[Assignment 1] In the excerpt on pickles, rewrite the paragraph beginning "This pickled pepper is a medium-hot chile" as a short bulleted list that keeps its main facts.
[Assignment 2] Return the passage of the excerpt on pickles between "OVERNIGHT DILL PICKLE" and "Pollak | THE NIBBLE.", inclusive, copied word for word.

[Extract]
——

Oshinko, along with tsukemono, is a general Japanese term for pickles. Many different fruits and vegetables are pickled and served as side dishes with Japanese cuisine. See also  tsukemono.

 

OVERNIGHT DILL PICKLE
This is a quick preparation in which the fresh cucumbers are placed into the brine, generally without vinegar, for a brief period, about one to two days, under constant refrigeration. The result is a bright green pickle that tastes like a marinated fresh cucumber, much less acidic than a typical pickle. These are akin to “half sours.”

 


Takuwan, pickled daikon; one of our favorite oshinko. Photo by Katharine Pollak | THE NIBBLE.

PEPPERONCINI
This pickled pepper is a medium-hot chile, grown in Italy. They are also called Tuscan peppers or golden Greek peppers. Pepperoncini are popular in antipastos and Mediterranean-style salads and are sliced into cold rice and pasta dishes. They can be stuffed with mozzarella and other cheese.

——

[Data supplied]
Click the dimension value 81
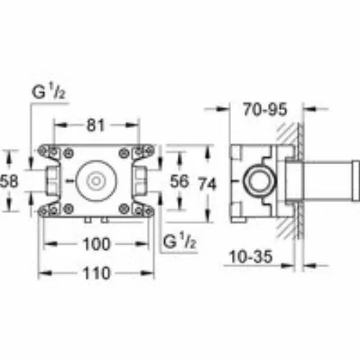click(x=96, y=125)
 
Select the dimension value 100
click(x=96, y=244)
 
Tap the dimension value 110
click(x=96, y=273)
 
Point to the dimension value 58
click(x=9, y=181)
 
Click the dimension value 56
click(x=179, y=181)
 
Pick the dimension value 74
click(x=207, y=184)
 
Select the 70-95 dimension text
click(x=265, y=109)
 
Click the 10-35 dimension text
click(x=251, y=256)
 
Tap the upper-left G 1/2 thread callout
click(x=49, y=92)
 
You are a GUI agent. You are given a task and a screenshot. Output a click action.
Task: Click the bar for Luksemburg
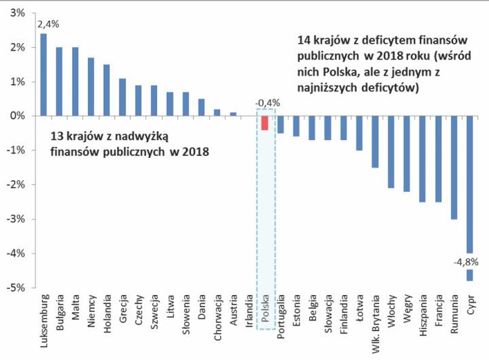pyautogui.click(x=44, y=74)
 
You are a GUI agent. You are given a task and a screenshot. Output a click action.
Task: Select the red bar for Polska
pyautogui.click(x=265, y=122)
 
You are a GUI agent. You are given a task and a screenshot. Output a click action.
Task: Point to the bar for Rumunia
pyautogui.click(x=454, y=167)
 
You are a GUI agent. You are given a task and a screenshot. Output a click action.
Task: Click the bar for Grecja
pyautogui.click(x=122, y=97)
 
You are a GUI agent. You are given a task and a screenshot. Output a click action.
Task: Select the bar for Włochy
pyautogui.click(x=391, y=151)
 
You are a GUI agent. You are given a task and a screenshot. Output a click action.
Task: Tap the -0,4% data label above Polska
pyautogui.click(x=267, y=103)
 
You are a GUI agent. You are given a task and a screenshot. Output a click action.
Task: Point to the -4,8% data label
pyautogui.click(x=465, y=262)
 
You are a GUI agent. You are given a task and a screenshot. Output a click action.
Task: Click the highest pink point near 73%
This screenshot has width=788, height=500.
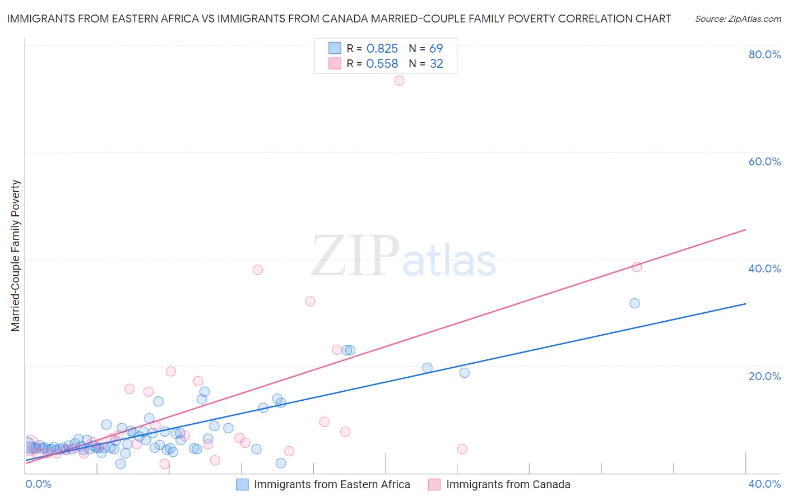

——

[Exercise answer 1]
- A pickled, medium-hot chile grown in Italy
- Also called Tuscan peppers or golden Greek peppers
- Popular in antipastos and Mediterranean-style salads, and sliced into cold rice and pasta dishes
- Can be stuffed with mozzarella and other cheese

[Exercise answer 2]
OVERNIGHT DILL PICKLE
This is a quick preparation in which the fresh cucumbers are placed into the brine, generally without vinegar, for a brief period, about one to two days, under constant refrigeration. The result is a bright green pickle that tastes like a marinated fresh cucumber, much less acidic than a typical pickle. These are akin to “half sours.”

 


Takuwan, pickled daikon; one of our favorite oshinko. Photo by Katharine Pollak | THE NIBBLE.